(Records from a collection)
-=-=-=-=-

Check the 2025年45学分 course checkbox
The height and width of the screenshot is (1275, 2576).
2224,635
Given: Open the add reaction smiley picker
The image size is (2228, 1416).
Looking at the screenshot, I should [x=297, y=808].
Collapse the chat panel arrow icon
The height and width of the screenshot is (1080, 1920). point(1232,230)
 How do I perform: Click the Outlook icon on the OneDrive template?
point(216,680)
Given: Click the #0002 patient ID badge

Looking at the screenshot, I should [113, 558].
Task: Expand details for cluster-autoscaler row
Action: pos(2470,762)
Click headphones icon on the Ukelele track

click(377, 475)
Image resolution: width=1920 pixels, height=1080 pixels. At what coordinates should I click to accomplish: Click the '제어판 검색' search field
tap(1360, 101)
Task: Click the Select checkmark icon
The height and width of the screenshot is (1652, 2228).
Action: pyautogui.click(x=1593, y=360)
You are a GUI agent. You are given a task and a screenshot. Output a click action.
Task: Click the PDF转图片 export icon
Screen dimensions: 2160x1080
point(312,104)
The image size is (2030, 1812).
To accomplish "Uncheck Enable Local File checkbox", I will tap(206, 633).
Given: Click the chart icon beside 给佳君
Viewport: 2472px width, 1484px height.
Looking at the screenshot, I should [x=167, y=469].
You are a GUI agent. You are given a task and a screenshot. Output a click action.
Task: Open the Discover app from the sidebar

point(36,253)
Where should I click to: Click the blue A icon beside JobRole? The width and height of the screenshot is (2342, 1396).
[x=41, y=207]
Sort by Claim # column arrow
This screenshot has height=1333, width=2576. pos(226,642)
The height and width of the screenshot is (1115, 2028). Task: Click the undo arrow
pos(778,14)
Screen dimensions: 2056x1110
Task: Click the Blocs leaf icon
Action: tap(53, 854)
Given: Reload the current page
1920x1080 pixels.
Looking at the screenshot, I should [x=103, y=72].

-=-=-=-=-

**Goal of the exercise:** Reproduce exactly the lines from the one with "Screen dimensions: 2160x1080" through the end of the entries above, both ends included.

**Written reply:**
Screen dimensions: 2160x1080
point(312,104)
The image size is (2030, 1812).
To accomplish "Uncheck Enable Local File checkbox", I will tap(206, 633).
Given: Click the chart icon beside 给佳君
Viewport: 2472px width, 1484px height.
Looking at the screenshot, I should [x=167, y=469].
You are a GUI agent. You are given a task and a screenshot. Output a click action.
Task: Open the Discover app from the sidebar

point(36,253)
Where should I click to: Click the blue A icon beside JobRole? The width and height of the screenshot is (2342, 1396).
[x=41, y=207]
Sort by Claim # column arrow
This screenshot has height=1333, width=2576. pos(226,642)
The height and width of the screenshot is (1115, 2028). Task: Click the undo arrow
pos(778,14)
Screen dimensions: 2056x1110
Task: Click the Blocs leaf icon
Action: tap(53, 854)
Given: Reload the current page
1920x1080 pixels.
Looking at the screenshot, I should [x=103, y=72].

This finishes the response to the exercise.